* What you are asked to do *
Please rewrite everything from the line containing "Maximize the USDJPY chart window" down to the end of the entries, substituting "Minimize" for "Maximize" and leaving all else unchanged. Leave the pictures out of your answer.

%%

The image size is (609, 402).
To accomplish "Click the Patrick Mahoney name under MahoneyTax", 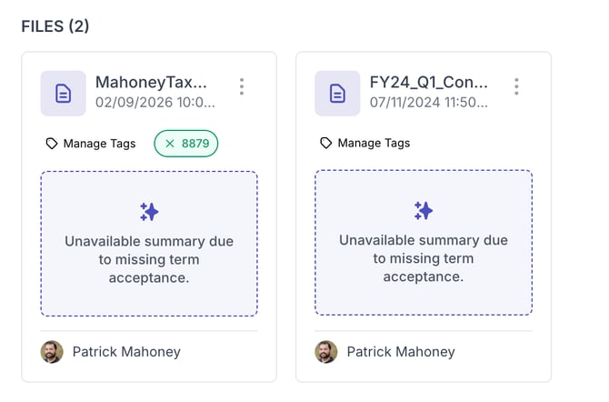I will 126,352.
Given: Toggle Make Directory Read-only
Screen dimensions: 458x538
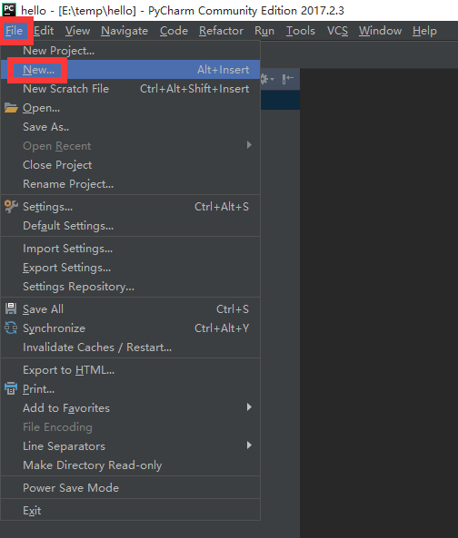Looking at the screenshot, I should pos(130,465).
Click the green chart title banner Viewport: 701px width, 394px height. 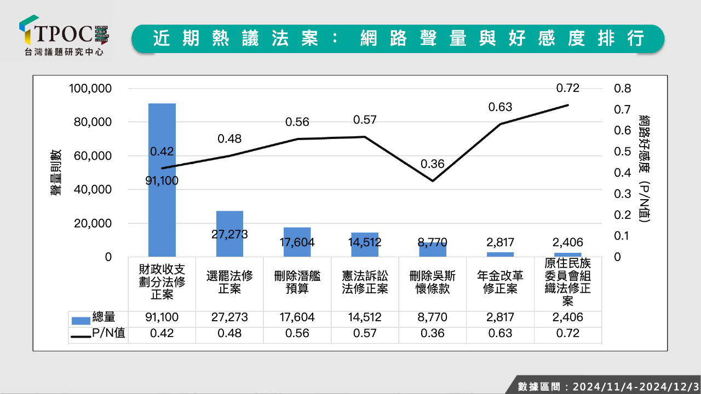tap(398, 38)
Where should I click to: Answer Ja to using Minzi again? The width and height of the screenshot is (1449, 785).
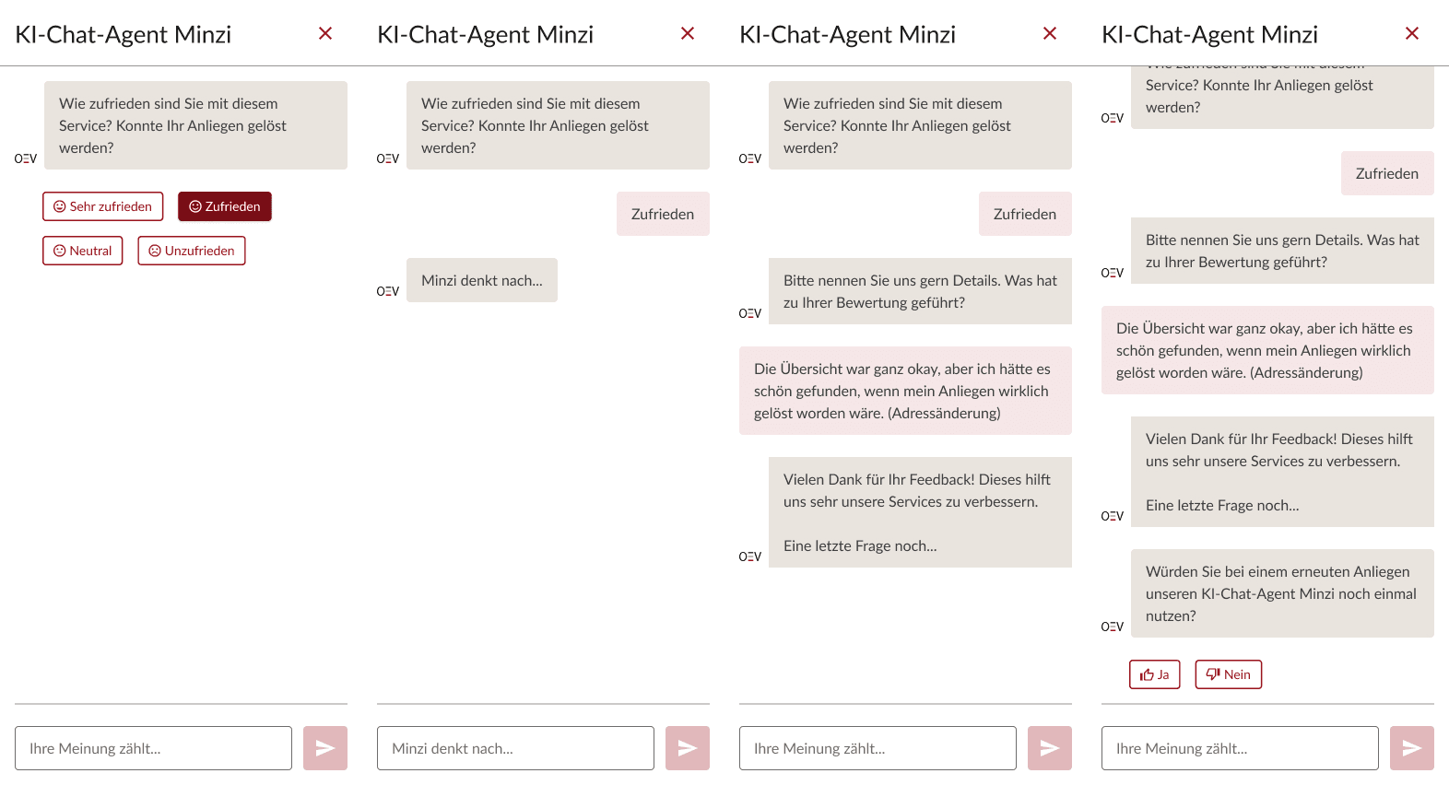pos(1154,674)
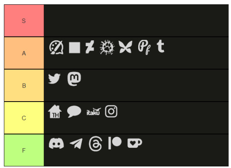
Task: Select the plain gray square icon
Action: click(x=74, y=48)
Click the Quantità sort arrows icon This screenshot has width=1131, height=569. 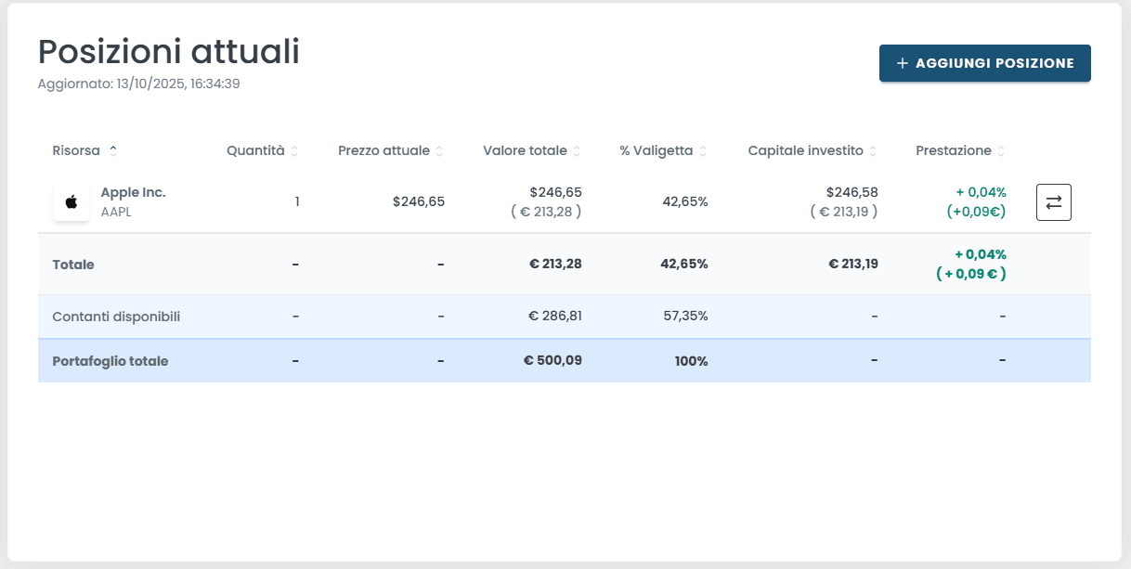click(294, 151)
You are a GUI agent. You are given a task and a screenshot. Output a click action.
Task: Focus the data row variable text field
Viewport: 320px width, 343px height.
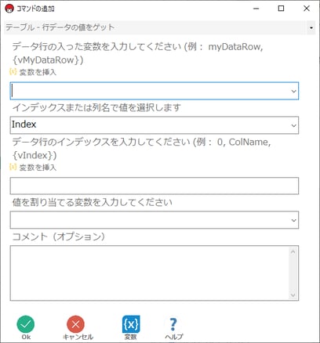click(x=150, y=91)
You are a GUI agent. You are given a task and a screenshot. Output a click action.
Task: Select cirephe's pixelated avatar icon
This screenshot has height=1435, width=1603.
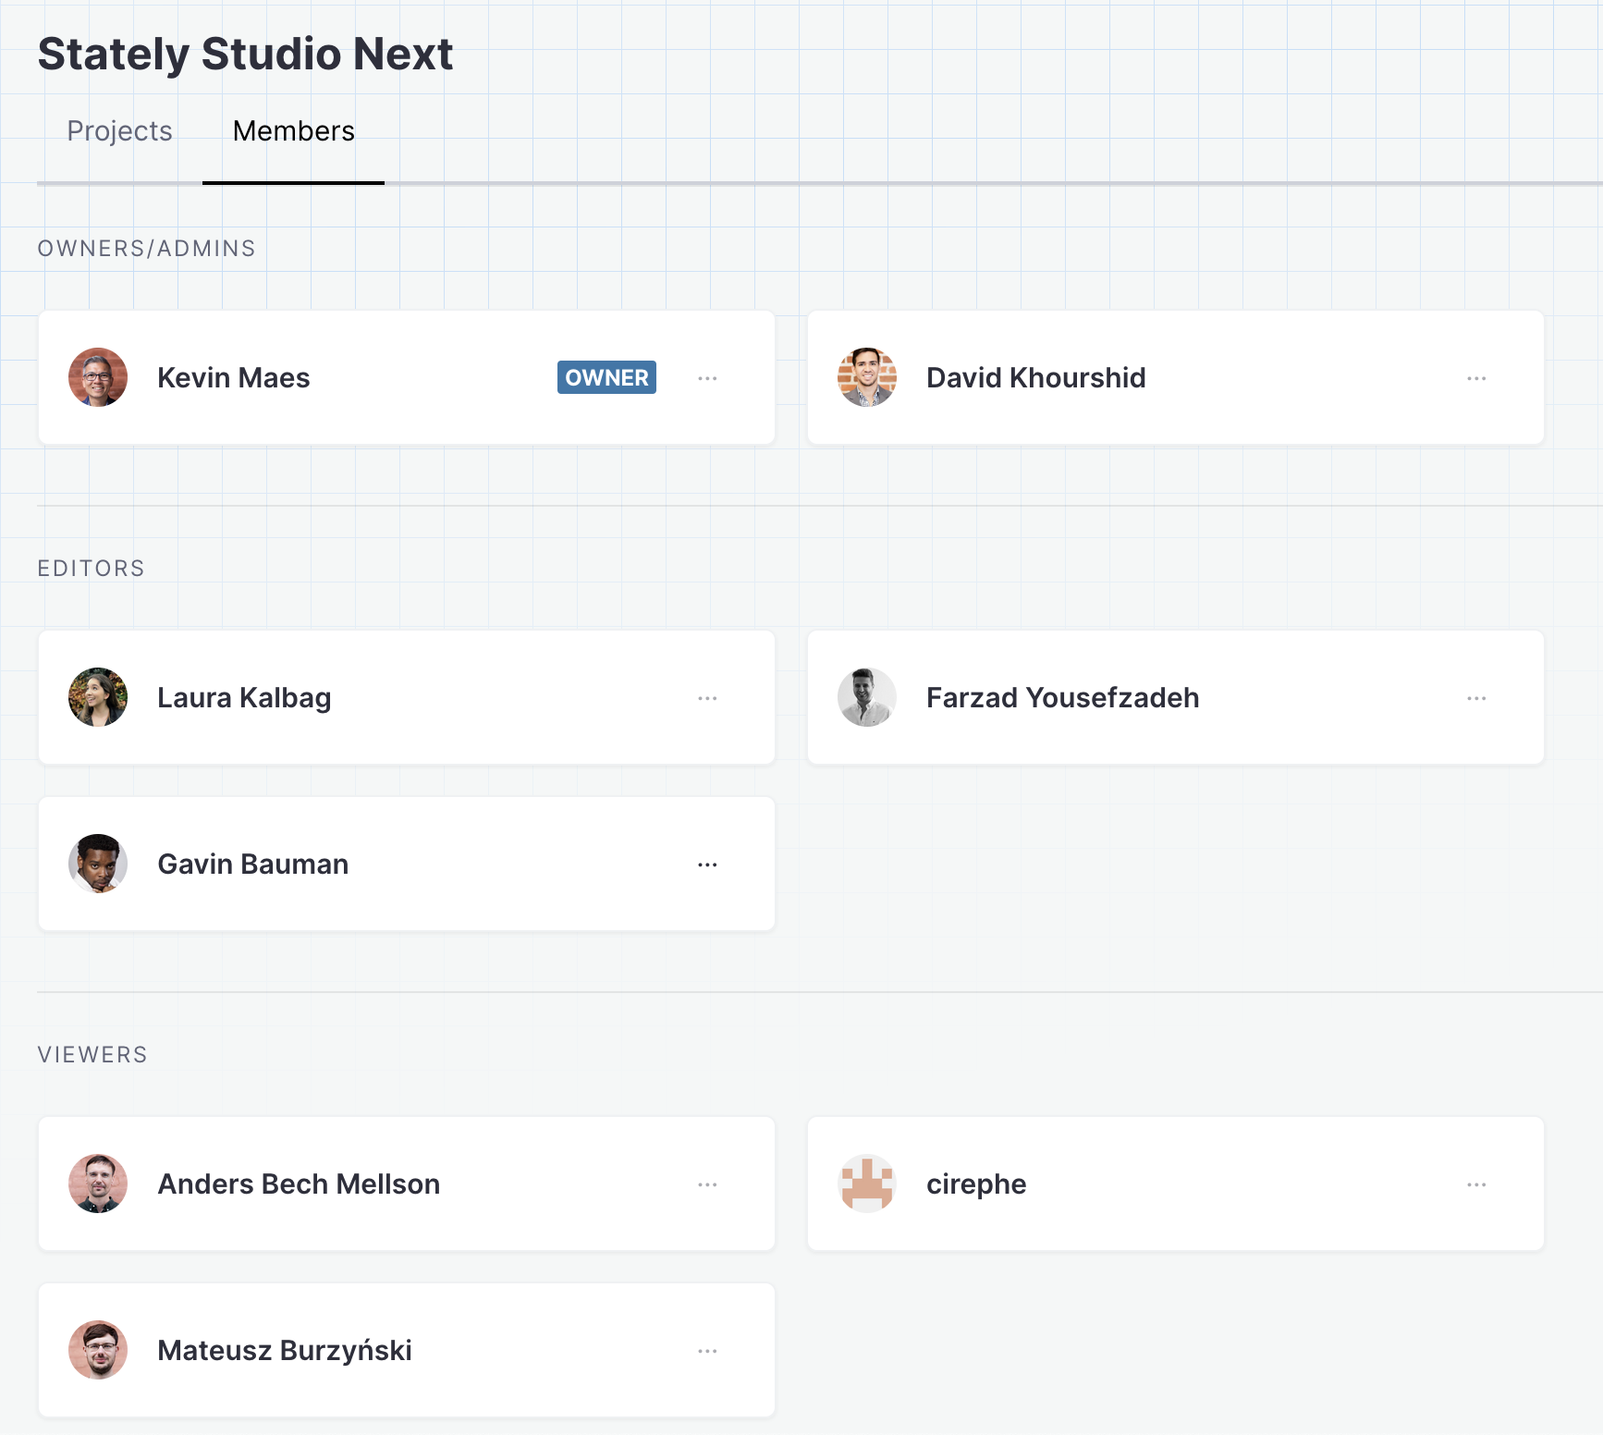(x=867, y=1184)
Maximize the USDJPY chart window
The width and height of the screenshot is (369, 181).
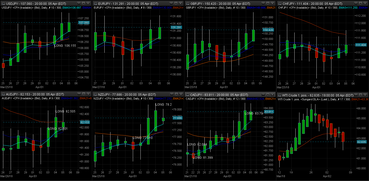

%%

* The answer *
Minimize the USDJPY chart window
The width and height of the screenshot is (369, 181).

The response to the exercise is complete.